Information given:

=== Section Start ===

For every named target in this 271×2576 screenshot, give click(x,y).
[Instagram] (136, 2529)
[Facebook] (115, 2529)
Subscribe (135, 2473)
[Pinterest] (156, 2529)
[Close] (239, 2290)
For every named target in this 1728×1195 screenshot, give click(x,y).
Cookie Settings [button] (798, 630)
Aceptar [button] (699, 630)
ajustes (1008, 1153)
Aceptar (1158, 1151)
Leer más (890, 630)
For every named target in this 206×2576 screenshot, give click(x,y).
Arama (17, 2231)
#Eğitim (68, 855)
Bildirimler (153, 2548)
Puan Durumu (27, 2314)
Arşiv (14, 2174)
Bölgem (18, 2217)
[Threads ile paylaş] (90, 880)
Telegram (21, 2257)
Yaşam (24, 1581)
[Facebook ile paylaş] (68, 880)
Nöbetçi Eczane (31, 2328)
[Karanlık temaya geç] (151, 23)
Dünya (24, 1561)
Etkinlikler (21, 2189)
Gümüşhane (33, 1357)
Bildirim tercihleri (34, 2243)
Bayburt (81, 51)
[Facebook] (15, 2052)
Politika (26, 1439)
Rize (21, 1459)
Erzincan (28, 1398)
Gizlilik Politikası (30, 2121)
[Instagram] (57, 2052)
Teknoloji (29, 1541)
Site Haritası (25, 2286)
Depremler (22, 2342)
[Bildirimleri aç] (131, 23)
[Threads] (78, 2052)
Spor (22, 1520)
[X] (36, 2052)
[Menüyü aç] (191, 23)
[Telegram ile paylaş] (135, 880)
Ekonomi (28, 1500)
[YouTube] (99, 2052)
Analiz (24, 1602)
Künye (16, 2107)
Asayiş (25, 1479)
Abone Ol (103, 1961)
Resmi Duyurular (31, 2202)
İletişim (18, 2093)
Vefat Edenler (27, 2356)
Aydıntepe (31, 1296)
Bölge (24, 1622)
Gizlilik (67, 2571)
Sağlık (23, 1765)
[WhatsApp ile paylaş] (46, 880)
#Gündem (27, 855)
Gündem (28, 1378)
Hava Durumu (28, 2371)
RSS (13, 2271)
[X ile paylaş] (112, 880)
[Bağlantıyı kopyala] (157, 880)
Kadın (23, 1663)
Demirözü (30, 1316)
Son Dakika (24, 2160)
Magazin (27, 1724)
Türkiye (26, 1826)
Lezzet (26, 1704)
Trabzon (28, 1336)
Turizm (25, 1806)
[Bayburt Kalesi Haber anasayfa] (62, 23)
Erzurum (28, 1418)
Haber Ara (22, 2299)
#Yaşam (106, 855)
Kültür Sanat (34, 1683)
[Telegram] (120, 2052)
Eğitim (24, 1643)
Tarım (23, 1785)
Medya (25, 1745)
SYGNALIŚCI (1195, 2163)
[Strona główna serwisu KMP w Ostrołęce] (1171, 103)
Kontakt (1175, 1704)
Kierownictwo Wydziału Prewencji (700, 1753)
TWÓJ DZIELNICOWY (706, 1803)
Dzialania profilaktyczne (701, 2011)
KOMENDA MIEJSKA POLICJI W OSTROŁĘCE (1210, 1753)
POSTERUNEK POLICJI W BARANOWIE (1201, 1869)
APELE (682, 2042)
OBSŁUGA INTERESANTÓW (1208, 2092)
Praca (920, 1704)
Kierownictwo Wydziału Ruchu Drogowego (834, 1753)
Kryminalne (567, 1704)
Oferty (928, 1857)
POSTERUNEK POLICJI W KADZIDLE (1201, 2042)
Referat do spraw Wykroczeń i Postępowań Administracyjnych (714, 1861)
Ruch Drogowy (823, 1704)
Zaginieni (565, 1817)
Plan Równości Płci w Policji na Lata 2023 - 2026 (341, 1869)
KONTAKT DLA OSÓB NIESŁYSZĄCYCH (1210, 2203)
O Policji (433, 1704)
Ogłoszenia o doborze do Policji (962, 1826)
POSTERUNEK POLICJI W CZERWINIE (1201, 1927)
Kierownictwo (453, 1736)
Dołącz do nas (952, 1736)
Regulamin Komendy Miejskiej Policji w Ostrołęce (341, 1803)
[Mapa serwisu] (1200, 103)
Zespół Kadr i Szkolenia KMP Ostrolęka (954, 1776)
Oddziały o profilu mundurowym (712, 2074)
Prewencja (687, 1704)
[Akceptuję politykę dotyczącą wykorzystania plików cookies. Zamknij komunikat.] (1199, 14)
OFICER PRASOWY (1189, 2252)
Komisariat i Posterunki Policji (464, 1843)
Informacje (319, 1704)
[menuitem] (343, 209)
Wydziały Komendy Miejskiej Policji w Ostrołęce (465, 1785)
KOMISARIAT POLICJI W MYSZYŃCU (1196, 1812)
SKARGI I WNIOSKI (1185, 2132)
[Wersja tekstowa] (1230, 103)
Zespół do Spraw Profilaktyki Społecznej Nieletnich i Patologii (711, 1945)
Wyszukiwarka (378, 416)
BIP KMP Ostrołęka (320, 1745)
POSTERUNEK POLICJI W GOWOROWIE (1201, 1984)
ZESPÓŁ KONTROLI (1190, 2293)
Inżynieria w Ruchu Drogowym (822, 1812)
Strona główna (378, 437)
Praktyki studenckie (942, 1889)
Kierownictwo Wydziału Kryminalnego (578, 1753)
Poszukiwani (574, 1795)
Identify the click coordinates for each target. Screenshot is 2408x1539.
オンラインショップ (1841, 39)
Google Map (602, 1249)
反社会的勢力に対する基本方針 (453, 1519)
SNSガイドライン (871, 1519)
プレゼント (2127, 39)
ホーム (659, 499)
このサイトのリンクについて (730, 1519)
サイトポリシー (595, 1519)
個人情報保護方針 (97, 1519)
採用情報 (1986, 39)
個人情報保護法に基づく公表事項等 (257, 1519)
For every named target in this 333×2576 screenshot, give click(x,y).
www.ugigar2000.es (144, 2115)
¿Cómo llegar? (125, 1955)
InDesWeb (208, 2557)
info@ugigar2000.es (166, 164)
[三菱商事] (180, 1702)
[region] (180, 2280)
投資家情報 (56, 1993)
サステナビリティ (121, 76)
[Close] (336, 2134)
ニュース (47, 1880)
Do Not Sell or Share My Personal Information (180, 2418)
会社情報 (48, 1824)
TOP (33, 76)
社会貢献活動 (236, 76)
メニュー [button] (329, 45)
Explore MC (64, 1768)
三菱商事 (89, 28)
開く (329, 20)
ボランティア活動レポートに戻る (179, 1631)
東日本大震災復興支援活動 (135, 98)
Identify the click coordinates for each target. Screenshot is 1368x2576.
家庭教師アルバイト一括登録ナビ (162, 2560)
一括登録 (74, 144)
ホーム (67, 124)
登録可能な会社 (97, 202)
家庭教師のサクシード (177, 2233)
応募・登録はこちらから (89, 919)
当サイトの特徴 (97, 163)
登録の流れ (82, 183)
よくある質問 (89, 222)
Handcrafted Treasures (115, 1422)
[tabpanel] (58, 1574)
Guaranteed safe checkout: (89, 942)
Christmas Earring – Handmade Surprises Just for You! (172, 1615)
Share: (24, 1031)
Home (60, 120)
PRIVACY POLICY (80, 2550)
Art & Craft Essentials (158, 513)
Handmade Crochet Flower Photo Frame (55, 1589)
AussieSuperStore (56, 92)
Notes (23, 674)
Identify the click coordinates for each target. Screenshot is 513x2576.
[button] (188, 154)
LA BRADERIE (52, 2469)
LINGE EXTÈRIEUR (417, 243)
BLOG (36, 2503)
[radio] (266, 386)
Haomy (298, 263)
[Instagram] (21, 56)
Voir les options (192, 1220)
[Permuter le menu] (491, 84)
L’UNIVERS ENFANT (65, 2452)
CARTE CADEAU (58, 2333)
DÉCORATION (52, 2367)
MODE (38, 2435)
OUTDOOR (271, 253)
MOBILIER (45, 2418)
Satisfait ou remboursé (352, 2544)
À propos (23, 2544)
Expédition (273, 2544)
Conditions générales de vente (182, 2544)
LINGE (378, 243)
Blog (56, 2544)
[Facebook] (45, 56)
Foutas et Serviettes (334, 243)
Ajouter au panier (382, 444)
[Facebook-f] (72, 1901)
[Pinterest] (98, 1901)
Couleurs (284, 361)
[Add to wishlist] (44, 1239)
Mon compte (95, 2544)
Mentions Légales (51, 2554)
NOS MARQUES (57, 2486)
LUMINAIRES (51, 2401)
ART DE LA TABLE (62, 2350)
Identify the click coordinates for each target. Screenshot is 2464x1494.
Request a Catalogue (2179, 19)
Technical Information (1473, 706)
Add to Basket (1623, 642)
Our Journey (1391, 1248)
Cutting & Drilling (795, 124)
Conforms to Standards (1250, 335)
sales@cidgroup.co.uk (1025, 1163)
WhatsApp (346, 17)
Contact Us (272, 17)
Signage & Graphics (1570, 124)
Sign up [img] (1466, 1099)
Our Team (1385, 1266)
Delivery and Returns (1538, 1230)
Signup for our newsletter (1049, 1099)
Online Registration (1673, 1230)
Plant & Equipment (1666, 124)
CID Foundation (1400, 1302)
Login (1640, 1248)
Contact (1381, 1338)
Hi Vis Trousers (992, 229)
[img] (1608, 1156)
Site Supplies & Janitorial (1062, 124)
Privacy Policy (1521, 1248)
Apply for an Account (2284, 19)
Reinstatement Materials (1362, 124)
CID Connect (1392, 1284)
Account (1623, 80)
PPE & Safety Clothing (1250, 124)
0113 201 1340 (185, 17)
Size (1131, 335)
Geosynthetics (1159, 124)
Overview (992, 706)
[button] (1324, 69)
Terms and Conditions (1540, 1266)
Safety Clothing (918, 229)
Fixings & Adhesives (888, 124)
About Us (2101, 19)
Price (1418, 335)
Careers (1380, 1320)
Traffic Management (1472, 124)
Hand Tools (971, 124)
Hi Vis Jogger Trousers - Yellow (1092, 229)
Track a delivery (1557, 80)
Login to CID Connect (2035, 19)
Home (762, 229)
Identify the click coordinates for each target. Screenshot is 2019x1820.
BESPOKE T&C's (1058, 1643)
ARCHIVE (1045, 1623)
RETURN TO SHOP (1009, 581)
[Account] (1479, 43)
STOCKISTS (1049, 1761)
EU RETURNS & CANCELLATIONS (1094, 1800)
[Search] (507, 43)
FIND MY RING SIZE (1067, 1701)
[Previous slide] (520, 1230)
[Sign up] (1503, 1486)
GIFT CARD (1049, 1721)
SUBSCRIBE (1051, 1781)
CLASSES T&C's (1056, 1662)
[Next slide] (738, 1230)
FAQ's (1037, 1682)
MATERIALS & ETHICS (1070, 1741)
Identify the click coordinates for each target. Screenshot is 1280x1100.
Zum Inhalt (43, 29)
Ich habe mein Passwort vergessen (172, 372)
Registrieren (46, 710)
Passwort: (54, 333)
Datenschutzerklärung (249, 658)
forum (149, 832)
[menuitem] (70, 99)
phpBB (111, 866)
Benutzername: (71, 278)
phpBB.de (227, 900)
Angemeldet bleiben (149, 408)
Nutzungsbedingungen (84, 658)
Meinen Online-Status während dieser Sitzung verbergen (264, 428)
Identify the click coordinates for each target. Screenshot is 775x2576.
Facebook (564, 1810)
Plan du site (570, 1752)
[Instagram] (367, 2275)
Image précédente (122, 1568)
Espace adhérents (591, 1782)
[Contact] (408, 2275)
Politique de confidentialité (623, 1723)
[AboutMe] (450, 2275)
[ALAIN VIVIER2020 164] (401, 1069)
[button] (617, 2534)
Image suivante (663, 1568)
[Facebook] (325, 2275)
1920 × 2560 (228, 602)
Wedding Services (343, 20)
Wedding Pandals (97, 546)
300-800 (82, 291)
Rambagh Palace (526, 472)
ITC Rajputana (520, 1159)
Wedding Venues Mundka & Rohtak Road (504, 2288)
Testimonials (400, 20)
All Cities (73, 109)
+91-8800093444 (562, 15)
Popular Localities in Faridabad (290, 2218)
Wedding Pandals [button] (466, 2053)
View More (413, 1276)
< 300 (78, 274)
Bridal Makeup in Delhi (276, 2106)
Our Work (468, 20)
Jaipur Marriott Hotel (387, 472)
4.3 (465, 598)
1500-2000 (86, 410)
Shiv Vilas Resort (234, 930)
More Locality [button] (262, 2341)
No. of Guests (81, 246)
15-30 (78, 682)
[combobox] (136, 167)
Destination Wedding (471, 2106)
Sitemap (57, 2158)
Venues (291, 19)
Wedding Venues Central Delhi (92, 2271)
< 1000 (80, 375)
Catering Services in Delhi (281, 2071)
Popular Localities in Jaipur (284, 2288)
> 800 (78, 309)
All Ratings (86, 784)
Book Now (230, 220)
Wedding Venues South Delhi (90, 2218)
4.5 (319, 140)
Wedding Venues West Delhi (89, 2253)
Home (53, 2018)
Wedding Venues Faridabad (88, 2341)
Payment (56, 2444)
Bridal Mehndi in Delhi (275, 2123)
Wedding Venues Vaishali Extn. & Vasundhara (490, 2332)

=== Section End ===

What needs to be done: Please transcribe only the lines in the records above running from the line that has "OBSŁUGA INTERESANTÓW (1208, 2092)" through the line that has "Inżynieria w Ruchu Drogowym (822, 1812)", both included, exactly as they appear.

Response area:
OBSŁUGA INTERESANTÓW (1208, 2092)
Praca (920, 1704)
Kierownictwo Wydziału Ruchu Drogowego (834, 1753)
Kryminalne (567, 1704)
Oferty (928, 1857)
POSTERUNEK POLICJI W KADZIDLE (1201, 2042)
Referat do spraw Wykroczeń i Postępowań Administracyjnych (714, 1861)
Ruch Drogowy (823, 1704)
Zaginieni (565, 1817)
Plan Równości Płci w Policji na Lata 2023 - 2026 (341, 1869)
KONTAKT DLA OSÓB NIESŁYSZĄCYCH (1210, 2203)
O Policji (433, 1704)
Ogłoszenia o doborze do Policji (962, 1826)
POSTERUNEK POLICJI W CZERWINIE (1201, 1927)
Kierownictwo (453, 1736)
Dołącz do nas (952, 1736)
Regulamin Komendy Miejskiej Policji w Ostrołęce (341, 1803)
[Mapa serwisu] (1200, 103)
Zespół Kadr i Szkolenia KMP Ostrolęka (954, 1776)
Oddziały o profilu mundurowym (712, 2074)
Prewencja (687, 1704)
[Akceptuję politykę dotyczącą wykorzystania plików cookies. Zamknij komunikat.] (1199, 14)
OFICER PRASOWY (1189, 2252)
Komisariat i Posterunki Policji (464, 1843)
Informacje (319, 1704)
[menuitem] (343, 209)
Wydziały Komendy Miejskiej Policji w Ostrołęce (465, 1785)
KOMISARIAT POLICJI W MYSZYŃCU (1196, 1812)
SKARGI I WNIOSKI (1185, 2132)
[Wersja tekstowa] (1230, 103)
Zespół do Spraw Profilaktyki Społecznej Nieletnich i Patologii (711, 1945)
Wyszukiwarka (378, 416)
BIP KMP Ostrołęka (320, 1745)
POSTERUNEK POLICJI W GOWOROWIE (1201, 1984)
ZESPÓŁ KONTROLI (1190, 2293)
Inżynieria w Ruchu Drogowym (822, 1812)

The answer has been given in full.